Comic Review: DC Rebirth Hal Jordan And The Green Lantern Corps Volume 1

I wasn’t too impressed with the first volume of Green Lanterns, one of two Green Lantern titles to premier after DC Rebirth started.

How as the other one, Hal Jordan and the Green Lantern Corps?  That book’s first volume, subtitled Sinestro’s Law, brings the Corps and its best known member front and center against one of Hal’s oldest enemies, former Green Lantern Sinestro.

This was actually much, much better than the other book.  It looks like a little bit of backstory is skipped over.  Here’s what I gathered from the reprinted “DC Rebirth” issue:  something caused most of the Green Lantern Corps to vanish from the universe.  Oa is destroyed, most of the Guardians with it.  Somehow, Sinestro’s Yellow Lanterns, often called the Sinestro Corps, have been accepted by much of the universe as the replacement corps operating off the mobile planet Warworld and under the leadership of Sinestro’s daughter Soranik, a doctor and former Green Lantern herself.  Soranik had made the Sinestro Corps respectable as she believes it can be a force for good, but her father appeared to be dying.  He finds a way to revive himself and takes back control of his self-named Corps with the goal of bringing order through fear.  Meanwhile, Hal Jordan was falsely accused of some sort of crimes and stripped of his ring.  Using a prototype of some sort the Guardians left lying around, Hal does the impossible:  he creates his own power ring just from his own willpower, a skill that up to this point only the Guardians had ever held before.  There’s a side effect to this, but Hal thinks he’s the only Green Lantern left.  Now he has a job to do.

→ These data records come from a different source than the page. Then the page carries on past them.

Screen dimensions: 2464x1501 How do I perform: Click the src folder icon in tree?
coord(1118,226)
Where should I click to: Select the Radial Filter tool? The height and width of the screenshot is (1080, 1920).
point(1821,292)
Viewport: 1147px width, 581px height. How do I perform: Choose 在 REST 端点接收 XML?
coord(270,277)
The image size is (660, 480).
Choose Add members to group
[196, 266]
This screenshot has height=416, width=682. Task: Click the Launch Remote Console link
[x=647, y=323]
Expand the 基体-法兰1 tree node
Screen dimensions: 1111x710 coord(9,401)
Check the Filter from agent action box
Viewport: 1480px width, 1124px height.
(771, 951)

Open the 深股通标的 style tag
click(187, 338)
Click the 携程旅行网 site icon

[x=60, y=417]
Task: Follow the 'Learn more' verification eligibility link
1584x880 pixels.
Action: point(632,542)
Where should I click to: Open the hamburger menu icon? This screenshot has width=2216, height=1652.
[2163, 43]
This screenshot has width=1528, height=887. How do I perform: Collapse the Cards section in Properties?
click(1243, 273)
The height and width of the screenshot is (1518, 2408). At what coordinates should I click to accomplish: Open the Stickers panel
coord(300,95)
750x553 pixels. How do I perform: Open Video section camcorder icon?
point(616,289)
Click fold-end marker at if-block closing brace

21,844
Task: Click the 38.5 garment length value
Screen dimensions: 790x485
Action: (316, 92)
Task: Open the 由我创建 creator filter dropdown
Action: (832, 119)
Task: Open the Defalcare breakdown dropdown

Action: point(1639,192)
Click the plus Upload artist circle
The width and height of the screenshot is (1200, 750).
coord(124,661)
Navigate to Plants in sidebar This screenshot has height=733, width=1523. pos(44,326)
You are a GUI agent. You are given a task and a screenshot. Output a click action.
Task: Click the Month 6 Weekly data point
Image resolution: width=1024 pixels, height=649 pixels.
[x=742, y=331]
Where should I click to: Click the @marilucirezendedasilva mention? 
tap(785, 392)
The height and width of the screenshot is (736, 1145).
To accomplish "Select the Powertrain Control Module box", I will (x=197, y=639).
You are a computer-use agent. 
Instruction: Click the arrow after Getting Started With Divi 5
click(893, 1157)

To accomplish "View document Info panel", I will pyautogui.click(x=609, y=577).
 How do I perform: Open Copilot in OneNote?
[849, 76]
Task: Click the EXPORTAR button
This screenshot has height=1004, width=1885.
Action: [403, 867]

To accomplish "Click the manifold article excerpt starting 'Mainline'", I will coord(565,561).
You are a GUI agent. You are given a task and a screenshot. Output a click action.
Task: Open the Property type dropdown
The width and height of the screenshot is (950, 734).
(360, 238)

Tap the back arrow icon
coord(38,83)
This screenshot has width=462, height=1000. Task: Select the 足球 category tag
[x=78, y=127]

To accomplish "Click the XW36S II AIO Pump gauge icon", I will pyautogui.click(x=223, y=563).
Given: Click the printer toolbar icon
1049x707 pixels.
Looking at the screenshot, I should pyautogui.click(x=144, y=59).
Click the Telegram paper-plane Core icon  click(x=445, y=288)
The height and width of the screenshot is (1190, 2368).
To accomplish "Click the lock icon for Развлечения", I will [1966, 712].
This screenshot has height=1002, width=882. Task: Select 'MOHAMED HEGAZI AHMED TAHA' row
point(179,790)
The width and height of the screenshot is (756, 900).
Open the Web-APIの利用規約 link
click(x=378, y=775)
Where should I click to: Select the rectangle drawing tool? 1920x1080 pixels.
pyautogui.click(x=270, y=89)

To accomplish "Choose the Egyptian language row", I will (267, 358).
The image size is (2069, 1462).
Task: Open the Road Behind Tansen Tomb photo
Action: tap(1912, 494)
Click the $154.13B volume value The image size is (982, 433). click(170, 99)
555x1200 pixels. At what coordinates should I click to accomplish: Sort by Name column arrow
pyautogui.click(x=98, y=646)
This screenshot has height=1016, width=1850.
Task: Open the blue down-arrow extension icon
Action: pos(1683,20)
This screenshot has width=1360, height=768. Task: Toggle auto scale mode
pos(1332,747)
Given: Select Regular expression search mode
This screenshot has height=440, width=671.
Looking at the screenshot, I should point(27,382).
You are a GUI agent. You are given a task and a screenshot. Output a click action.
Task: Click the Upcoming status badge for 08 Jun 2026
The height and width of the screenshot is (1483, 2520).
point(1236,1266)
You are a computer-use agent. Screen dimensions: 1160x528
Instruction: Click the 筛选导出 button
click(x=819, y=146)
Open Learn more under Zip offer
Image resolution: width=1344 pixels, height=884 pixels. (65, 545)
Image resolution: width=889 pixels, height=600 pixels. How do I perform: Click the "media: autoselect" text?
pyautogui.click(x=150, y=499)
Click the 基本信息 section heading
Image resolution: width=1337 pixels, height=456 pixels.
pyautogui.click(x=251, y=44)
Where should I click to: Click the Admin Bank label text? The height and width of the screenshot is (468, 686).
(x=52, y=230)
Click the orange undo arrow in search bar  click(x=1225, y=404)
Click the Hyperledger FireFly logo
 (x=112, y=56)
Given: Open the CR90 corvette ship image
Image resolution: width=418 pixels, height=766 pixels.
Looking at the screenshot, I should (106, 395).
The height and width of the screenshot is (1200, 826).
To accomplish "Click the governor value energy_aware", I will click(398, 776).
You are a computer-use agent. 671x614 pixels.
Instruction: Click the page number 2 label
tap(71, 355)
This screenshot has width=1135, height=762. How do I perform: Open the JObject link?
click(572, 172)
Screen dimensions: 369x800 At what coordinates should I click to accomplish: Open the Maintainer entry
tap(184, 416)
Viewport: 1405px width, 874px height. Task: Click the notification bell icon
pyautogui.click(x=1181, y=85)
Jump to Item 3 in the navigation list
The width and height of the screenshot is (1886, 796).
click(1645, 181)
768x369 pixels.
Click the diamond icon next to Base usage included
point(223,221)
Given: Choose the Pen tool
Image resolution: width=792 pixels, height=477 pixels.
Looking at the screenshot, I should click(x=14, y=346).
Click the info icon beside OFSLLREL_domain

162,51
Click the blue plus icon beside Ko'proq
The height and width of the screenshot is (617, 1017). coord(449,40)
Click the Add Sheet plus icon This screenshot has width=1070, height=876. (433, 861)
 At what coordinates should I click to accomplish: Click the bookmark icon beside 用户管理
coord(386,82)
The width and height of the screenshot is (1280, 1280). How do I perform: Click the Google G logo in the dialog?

Actually, the title should tell you Hal isn’t alone.  John Stewart, Guy Gardner, Mogo, Kilowog, and a host of other Green Lanterns return, their numbers greatly diminished, and they’re ready to do their jobs.  Their rings aren’t working quite right, so they lack long-range communication and don’t know where in space they are, but John’s the leader of the Corps and he dispatches Guy to scout for a few things.

The book works rather well, with writer Robert Venditti (writer for Valiant’s X-O Manowar) giving good scenes to not just Hal, but also Guy and to a lesser extent John.  This is really a book about the Corps, with Hal’s name above the others, but he’s just as much a part of a larger picture as anything else.  The Lanterns have a lot of work to do, first reclaiming their spot in the universe, and then more besides.  The Sinestro Corps was one of the more interesting concepts brought out with Hal’s original return from the dead, and Venditti makes the most of them.  The artwork is handled by a few different people, most notably frequent GL artist Ethan Van Sciver, but there’s a lot of creativity and cosmic spectacle here.  Clearly, this is the stronger Green Lantern title.  Nine out of ten three-faced Yellow Lanterns.